Last Sunday I preached about God inviting in outcasts in Isaiah 56. It is a profoundly hopeful, but also profoundly disturbing chapter in the Bible. The hopeful part is clear. God says very, very, directly in Isaiah 56 that he wants everyone, no exceptions, to be incorporated into his worshipping congregation. He then backs it up by doing something that can feel very disturbing. He loosens portions of his own purity law from Deuteronomy 23.
Two groups who in Deuteronomy 23 have been totally fenced out of God’s people - foreigners and eunuchs - are invited in. At the end of it all God says, “My house will be called a house of prayer for all nations” (Isaiah 56 v. 7).
This is not a free-for-all. Isaiah’s 56’s welcome is balanced with a repeated assumption that those who come into God’s house of prayer are not only worshipping and believing like God’s people but also living like God’s people. “Everyone who keeps the Sabbath and does not profane it and holds fast my covenant – these I will bring to my holy Mountain [the Temple]” (v. 6-7).

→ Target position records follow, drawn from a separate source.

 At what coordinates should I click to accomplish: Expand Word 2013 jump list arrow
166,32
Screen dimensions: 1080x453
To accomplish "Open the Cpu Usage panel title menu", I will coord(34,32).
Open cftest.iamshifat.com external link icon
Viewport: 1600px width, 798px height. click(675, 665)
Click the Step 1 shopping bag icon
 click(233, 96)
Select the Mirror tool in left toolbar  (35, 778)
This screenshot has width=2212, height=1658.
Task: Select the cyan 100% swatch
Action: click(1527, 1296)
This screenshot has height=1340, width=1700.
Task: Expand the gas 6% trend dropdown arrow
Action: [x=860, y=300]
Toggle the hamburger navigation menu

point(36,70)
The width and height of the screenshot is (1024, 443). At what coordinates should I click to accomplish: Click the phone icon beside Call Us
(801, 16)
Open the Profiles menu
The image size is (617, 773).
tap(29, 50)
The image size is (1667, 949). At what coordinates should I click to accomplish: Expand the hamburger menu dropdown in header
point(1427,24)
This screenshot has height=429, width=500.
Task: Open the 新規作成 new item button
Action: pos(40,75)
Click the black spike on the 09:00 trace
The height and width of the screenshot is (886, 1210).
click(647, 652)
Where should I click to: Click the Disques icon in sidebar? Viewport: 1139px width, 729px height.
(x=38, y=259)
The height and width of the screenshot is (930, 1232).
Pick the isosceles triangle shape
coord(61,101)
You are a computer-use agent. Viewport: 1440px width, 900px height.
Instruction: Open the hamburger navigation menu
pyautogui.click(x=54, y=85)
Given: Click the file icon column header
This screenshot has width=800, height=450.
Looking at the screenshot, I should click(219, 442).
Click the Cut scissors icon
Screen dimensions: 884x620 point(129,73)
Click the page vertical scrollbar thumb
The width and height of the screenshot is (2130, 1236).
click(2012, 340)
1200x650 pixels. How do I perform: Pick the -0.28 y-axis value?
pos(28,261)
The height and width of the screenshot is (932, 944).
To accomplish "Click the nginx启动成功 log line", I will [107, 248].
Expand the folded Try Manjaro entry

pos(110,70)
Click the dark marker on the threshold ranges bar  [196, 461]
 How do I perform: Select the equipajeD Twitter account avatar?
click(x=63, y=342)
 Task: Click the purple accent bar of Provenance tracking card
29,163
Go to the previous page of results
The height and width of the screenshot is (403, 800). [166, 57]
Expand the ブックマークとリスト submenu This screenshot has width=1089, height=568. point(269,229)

At the same time, these verses raise questions for us as a church that I think are good to name. Mainly, who is welcome to be part of “us” should they want to be part of us? This is how I think about that considering Isaiah 56. Simply and clearly, anyone who wants to worship at Epiphany on Sunday morning or be part of other gatherings of our church is welcome to do so. As a church, we should not focus on what people look like, what we think about what going on in their lives, or what sub-culture they signal membership in (within the bounds of safety for everyone else in the congregation, and never even appearing to bless sins of one person against another). Second, when it comes to questions about whether someone is living like part of God’s people, my own commitment is to extend the same charitable assumption to others I hope they extend to me. That is on any given Sunday at Epiphany all of us at church are trying to the best of our ability to live like we are part of God’s people, or at the very least, “trying to try.” My job and our church’s job is to consistently and faithfully give people a picture of what that life looks like from the Bible. But when any one of us fails to meet that image, or when we have more growing to do, it need not be fatal for our faith, but simply another stage in our journey that has Jesus’ own sacrifice for all our sins at the end.
So, how do we maintain discipline and doctrinal purity alongside that sort of open-ended welcome and charitable assumption? This is the path we follow at Epiphany. All are welcome to worship and engagement - to be part of “us” - if they want to be. To be a leader, or a teacher, or a priest or deacon requires more. Priest and deacons make several vows when we are ordained. One goes like this “Will you be diligent to frame and fashion your own life and the life of your family according to the doctrine of Christ…” Do we ordained folk keep this and our other vows perfectly? Speaking for myself, no, I do not (you may have caught me not keeping this vow perfectly before – there can sadly be a lot of daylight between me and Jesus' way at times). But I made this vow, and I do my best to keep it. I also know that I have a diocese and bishop whose responsibility is to hold me to this and the other vows I have made.
While it is not quite so direct, all those who run for vestry at Epiphany also make commitments not only to believe in a general sense, but also to “uphold and affirm the authority of Holy Scripture as “summarized in the Apostles’ and Nicene Creeds, taught by the Fathers, and defined in the General Counsels of the Church.” In fact, they must sign their name to it and take an oath to do so in front of the congregation. Finally, everyone who is formally baptized, confirmed or received into Epiphany vows or has sponsors vow on their behalf to follow Jesus.
Is this way of balancing welcome and the biblical vision of the Christian life always successful? Well, no, but my experience is that no way is - the church is and always has been made up of people who desperately need Jesus - but we knew that. What I love about our way at Epiphany is that it captures a bit of the spirit of God’s words in Isaiah 56 and what we see of Jesus’ own practice in the Gospel. That works for me, and I hope it works for you as well.
"The Lord God who gathers the outcast so Israel, declares, 'I will gather yet others to him [to my people] besides those already gathered'" (Isaiah 56.8).